The European polecat is a mustelid species native to Western Eurasia and sole ancestor to the domesticated ferret.
Scientific name: Mustela putorius
Average weight: Male: 1-1.5 kg, Female: 0.65-0.8kg
Average Size: Male: 17.5–24.5 in, Females: 14.8-21.5 in
Habitat: Lowland woodlands, rural areas (close to villages), water-edge habitats
Diet: Rabbits, small rodents, birds, eggs, amphibians and carrion
The European polecat has a slender body, short legs and a broad head, dark brown fur with a pale underbelly and a white mask across a black face. Its fur becomes thinner and more faded during the summer. Its diet is extremely varied, dependent on geographical location and season. Generally, rabbits and small rodents (voles) are the most popular choice of prey but they rely on birds and amphibians in the winter. Polecats will also hunt grass snakes, insects and European hedgehogs, or raid beehives for honey when live prey is scarce. Hunting by stalking prey, the European polecat will deal a killer blow with a bite to the neck - or paralyse with a bite to the base of the skull to keep it fresh for a future meal.
The European polecat engages in polygamous behaviour, just like other mustelids. Mating season is between March and May, the female will give birth to a litter of 5-10 kits between May and early June. The kits will begin weaning at three weeks and become independent after two-three months. Alongside the intraspecific breeding of European polecats, they can interbreed with domesticated ferrets, as well as wild polecat-ferret hybrid populations which have been recorded in Britain with the advent of a rejuvenated British European polecat population. While the polecats can interbreed successfully, they don’t produce fertile offspring as they are separate species. However, they're larger, more independent and have better eyesight than their ferret counterparts. They also can produce fertile offspring with steppe polecats and black-footed ferrets.
They are found in a variety of habitats, reflected by their extensive population distribution. They are most commonly found in low-lying woodlands and lands closest to water, e.g. trees and shrubs that grow next to rivers (known as a riparian zone). Other potential habitats extend to the forest steppes (of Eastern Europe and Russia), sand dunes, marshes and river valleys, and agricultural lands. The polecat can live in this variety of habitat provided there are nearby waterside habitats or wetlands.
European polecats have had great success with conservation efforts to reintroduce them into the UK. As birds are key to their diet, they were regarded as a threat to farmers’ chickens. Prior to the introduction of barbed wire netting, hunting them to extinction was considered the most viable option to protect poultry stocks which pushed them to the brink of extinction on the British Isles. By 1915, they were extinct in England but survived in Wales and the Northernmost tip of Scotland.
To arrest this decline and help it recover, populations were introduced into several places including Cumberland and Argyll in the 1970s and 1980s.
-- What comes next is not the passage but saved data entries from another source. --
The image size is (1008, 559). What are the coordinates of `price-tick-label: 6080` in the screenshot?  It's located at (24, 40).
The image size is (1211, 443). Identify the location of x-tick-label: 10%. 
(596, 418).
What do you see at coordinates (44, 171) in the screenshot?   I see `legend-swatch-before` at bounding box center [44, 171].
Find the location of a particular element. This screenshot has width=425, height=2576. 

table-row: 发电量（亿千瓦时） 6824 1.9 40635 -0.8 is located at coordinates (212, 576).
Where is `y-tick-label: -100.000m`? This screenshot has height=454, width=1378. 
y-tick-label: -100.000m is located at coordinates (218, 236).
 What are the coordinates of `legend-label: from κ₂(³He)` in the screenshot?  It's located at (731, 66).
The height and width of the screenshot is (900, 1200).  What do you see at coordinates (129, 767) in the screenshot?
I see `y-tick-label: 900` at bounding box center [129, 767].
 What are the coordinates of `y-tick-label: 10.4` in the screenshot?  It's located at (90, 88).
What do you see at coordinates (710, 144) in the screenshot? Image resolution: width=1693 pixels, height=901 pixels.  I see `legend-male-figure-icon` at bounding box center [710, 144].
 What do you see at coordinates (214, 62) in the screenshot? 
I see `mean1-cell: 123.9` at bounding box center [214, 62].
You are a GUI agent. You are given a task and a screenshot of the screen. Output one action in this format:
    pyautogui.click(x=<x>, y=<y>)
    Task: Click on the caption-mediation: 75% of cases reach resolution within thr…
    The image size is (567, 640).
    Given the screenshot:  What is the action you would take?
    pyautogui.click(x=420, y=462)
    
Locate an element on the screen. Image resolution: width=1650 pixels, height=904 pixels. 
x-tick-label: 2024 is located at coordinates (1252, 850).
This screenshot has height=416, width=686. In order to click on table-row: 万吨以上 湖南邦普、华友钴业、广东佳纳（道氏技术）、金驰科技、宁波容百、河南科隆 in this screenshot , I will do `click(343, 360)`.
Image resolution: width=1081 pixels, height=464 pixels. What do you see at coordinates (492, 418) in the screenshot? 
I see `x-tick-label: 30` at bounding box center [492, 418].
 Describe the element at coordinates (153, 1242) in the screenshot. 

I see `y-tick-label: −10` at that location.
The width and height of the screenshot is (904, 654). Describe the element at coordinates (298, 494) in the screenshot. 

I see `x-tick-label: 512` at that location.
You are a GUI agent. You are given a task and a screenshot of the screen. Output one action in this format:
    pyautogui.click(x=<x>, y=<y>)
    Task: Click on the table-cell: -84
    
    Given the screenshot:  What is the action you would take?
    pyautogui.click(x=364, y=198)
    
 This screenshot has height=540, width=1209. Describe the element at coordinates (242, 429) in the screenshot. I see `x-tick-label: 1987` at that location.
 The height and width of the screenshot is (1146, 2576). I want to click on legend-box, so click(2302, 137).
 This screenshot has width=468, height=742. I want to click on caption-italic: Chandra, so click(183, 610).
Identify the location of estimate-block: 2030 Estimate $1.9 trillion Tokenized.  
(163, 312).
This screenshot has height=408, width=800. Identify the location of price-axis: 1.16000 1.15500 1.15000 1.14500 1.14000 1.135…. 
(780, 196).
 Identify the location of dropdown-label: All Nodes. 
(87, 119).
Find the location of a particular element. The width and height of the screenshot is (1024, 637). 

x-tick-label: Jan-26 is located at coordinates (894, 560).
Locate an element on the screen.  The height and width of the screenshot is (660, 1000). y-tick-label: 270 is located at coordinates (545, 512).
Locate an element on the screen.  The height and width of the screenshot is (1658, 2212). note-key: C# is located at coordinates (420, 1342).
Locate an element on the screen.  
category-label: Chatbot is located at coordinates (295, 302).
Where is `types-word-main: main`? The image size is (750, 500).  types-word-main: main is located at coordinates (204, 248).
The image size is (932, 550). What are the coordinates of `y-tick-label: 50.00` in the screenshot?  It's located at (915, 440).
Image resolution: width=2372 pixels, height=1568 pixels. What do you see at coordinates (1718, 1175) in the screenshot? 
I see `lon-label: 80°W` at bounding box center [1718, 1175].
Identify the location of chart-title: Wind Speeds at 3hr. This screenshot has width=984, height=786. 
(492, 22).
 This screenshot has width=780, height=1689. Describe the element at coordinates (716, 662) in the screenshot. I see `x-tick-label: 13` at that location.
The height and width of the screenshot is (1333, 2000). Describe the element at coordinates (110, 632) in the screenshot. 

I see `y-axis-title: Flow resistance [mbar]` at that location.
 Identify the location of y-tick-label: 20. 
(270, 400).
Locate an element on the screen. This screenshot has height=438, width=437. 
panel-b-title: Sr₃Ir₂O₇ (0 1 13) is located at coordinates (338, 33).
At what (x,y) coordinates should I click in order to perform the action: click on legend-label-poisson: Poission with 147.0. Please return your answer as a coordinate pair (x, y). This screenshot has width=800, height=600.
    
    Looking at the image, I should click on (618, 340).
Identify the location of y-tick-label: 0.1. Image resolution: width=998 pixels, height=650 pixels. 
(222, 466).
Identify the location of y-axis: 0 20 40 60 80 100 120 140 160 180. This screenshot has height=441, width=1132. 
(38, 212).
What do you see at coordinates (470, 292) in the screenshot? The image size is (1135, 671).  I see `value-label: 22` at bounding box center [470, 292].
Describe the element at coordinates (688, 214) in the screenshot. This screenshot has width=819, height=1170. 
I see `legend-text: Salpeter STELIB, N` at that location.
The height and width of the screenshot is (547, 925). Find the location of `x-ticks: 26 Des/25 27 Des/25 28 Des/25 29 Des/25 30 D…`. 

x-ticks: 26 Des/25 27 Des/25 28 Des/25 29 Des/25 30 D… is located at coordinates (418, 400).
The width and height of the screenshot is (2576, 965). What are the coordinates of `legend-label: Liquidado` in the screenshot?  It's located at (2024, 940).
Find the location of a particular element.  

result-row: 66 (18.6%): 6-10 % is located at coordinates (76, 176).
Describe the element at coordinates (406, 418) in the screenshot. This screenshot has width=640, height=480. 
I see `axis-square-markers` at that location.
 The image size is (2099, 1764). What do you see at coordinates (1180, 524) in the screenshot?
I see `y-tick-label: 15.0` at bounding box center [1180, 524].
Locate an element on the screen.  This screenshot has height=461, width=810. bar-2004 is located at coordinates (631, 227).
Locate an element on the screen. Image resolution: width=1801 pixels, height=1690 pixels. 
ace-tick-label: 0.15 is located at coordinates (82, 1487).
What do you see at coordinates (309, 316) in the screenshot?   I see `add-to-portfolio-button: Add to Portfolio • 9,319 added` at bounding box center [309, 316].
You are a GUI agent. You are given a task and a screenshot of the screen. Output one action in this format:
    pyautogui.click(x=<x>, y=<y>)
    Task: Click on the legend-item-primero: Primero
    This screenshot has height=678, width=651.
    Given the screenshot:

In addition to these reintroductions, an increase in rabbit populations, decreased hunting by gamekeepers and the eventual introduction of legal protections increased populations. A survey in 2015, indicated that European polecat populations had spread as far across England as Norfolk and South Yorkshire, highlighting the success of European polecat conservation.
In contrast, the polecat populations of Western Europe have been declining. Major causes attributed to this are over-hunting, reduced European rabbit populations and wetland habitat loss. Over-hunting has become less of an issue as EU legislation has protected the polecat from hunting and trapping in Western European countries, but the reduction of prey populations and conversion of its habitat into arable land continues to threaten European polecat populations.
What Earlham Institute is doing.
Domestic ferrets and polecats can be hard to tell apart, especially when they have interbred and formed hybrids. It can therefore be difficult to understand what is a polecat and what isn’t.
Clearly, this can hamper conservation efforts as we aim to increase the numbers of polecats back into areas where they once thrived.
Genomics work at Earlham Institute is helping in this regard, informing us of when a polecat is definitely a polecat.